Mark Evanier had been known to be working on the book for a while prior to its release. In 2004, the book's word count was around 250,000 words, though it was later split into two volumes, of which this book is the only one published as of 2024. Upon its completion, Evanier described the book as "the first and only book on Jack 'the King' Kirby", ignoring Ronin Ro's earlier Tales to Astonish: Jack Kirby, Stan Lee and the American Comic Book Revolution from 2004. Evanier worked for Kirby and was a friend of his, giving him additional insight while writing the book.

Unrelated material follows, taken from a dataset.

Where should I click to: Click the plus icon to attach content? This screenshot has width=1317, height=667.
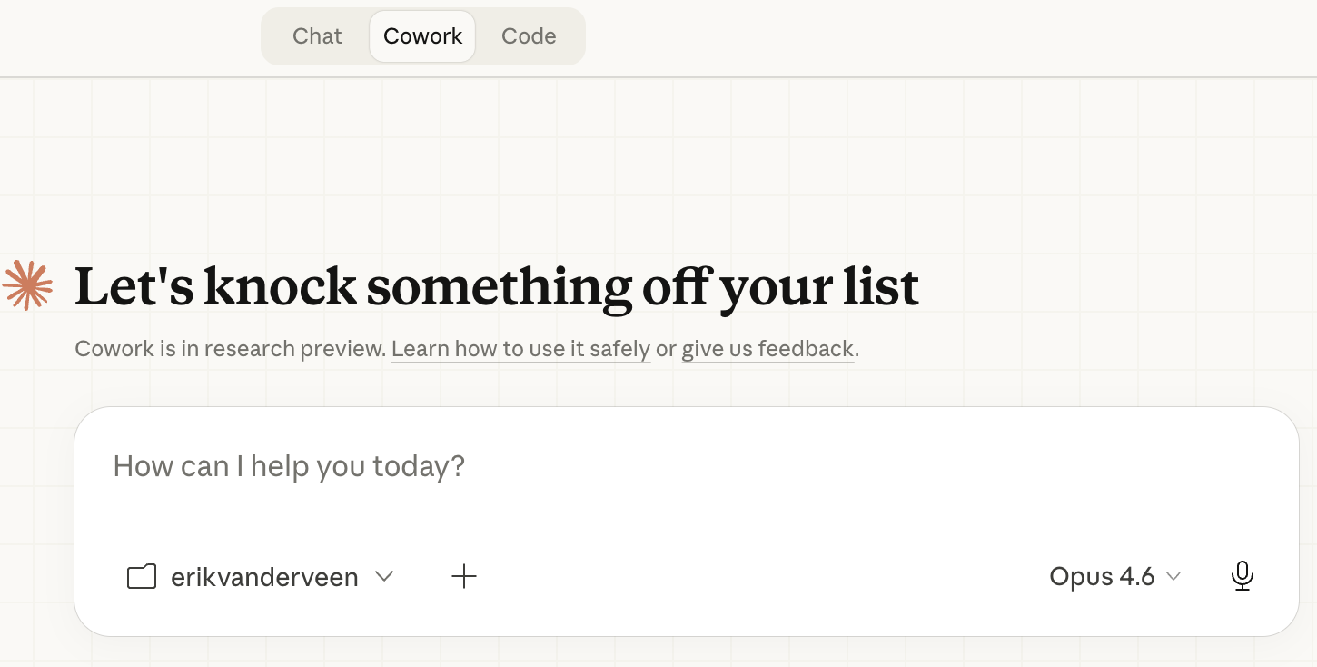[464, 576]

Evanier collected art for the book from various comic creators and collectors, and from the family of Jack Kirby. Kirby's family re-obtained the art following a public campaign to have them returned and legal threats from Kirby.

== Reception ==
Kirby: King of Comics was met with mixed reviews from critics. Writing for The Austin Chronicle, Rick Claw praised the book on how it was able to tell Kirby's story in a both heartfelt and entertaining way. He noted how the art in the book was well integrated with the text. Publishers Weekly gave the book a generally positive review, praising the tone and narrative, while criticizing the lack of deep analysis.

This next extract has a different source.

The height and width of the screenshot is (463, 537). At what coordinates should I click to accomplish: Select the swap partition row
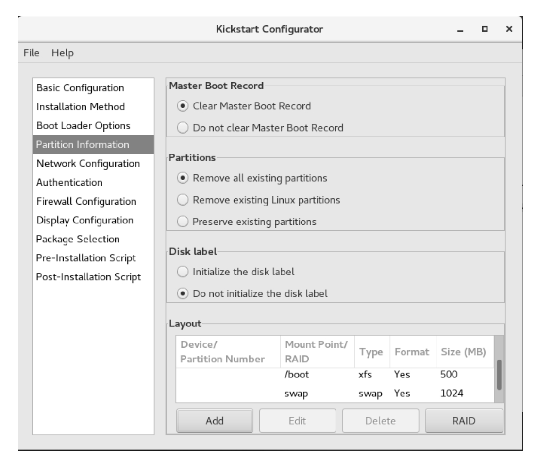click(x=335, y=394)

Writing for KARK-TV, Sian Babish described the book as being "masterfully written", and felt that Marvel fans would enjoy reading the book and urged them to buy it. David Bianculli of NPR also recommended the book. Writing for The Guardian, Michael Faber was far more negative on Kirby: King of Comics. Faber felt that the book felt "empty" and "disjointed" and criticized the formatting and overall tone of the book.

In 2009, the book won multiple awards, including an Eisner Award for "Best Comics-Related Book". It also won two Harvey Awards one for "Best Biographical, Historical, or Journalistic Presentation" along with a special award for "Excellence in Presentation".